“Why not?”

“There are no boats to carry you.”

“How did you come down?”

“In those boats. [Pointing out two tiny dugouts barely able to carry two men each.] You and one of your friends can go up in them if you like. Two of our men will paddle you.”

Finished Trail built by Ifugaos.

Approximately a thousand miles of such trail have been built in the Mountain Province and Nueva Vizcaya under American rule.

This proposition did not seem attractive to me, so I suggested that I would take a little walk up the river. I had been positively assured that there was no other boat in the vicinity, but at the very first turn discovered a suspicious looking trail running up into the bushes and following it found a fully rigged war-canoe over which freshly cut brush had been hastily thrown. I suggested to the Moros that this looked very much like a boat. They replied that it leaked. I asked them to put it into the water, stating that I liked to see boats leak. Not a Moro stirred. We had brought twenty-five soldiers ashore with us, as Tumay’s reputation was by no means of the best, and I now called to some of them to come and put the boat into the river. In passing back of the group of Moros, one of these men stubbed his toe on the shaft of a lance which was hidden in the grass, and fell on his nose.
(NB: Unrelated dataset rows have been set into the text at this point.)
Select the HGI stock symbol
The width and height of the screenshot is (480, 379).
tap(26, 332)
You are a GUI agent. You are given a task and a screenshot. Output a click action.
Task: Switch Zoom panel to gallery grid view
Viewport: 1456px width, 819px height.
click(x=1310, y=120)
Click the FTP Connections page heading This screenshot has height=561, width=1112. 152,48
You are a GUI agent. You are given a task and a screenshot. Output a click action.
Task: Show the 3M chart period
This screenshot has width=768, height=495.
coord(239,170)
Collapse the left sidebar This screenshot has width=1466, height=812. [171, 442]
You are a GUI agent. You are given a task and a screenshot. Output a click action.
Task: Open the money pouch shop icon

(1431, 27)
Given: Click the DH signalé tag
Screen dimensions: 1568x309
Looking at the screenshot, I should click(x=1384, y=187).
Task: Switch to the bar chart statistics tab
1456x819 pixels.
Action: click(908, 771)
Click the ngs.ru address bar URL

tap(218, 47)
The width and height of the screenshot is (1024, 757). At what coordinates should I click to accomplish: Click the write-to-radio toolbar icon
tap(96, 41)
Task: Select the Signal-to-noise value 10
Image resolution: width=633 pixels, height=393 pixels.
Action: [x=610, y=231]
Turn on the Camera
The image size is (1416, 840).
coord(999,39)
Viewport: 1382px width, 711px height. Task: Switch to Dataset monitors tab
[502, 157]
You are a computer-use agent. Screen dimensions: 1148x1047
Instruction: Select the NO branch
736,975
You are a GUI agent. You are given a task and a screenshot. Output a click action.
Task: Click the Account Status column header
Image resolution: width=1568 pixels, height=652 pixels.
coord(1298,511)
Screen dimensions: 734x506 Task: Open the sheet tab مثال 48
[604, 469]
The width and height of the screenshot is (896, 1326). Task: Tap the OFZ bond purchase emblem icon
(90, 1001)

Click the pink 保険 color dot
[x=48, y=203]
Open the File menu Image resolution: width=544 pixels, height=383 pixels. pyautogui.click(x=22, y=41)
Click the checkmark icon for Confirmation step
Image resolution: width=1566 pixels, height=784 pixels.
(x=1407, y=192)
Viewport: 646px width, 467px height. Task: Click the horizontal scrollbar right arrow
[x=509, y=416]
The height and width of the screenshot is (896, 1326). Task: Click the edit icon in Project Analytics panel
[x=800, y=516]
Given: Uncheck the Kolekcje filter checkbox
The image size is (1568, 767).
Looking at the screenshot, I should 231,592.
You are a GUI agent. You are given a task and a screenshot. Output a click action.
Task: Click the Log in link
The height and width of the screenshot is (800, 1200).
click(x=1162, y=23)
He raised the lance as he recovered his feet, then stooped and picked up a second one, trailed them behind him until he reached a position in front of me and dropped them on the ground. Both had the sheaths removed from their long steel heads. Another soldier kicked around in the grass a bit and produced a serpent kriss which had been drawn from its scabbard. Still another fished up a baróng.[2]

I asked the ranking Moro present what was the meaning of these weapons, concealed at our very feet. He said that they were afraid that we would steal them and had therefore hidden them. I asked him whether any white man had ever stolen anything from them, and also why they had hidden them there, where we were likely to cut our feet on them, instead of in the forest which was not fifty yards away. Obviously there was no satisfactory answer to these questions and he had no time to attempt any, for one of the soldiers stooped down and pulled out of the grass from beside his very hand a forty-five caliber single-action revolver, cocked and with all six cylinders loaded. Fearing to be taken at a disadvantage, I said to the soldiers, “Make these men sit down, and search the place for arms.”

The soldiers repeatedly ordered the Moros to sit down and the order was translated to them in their own language by my interpreter. Not a man obeyed. On the contrary, one of them turned his back and started off at a quick pace, disregarding repeated orders to halt. Theoretically he should have been shot.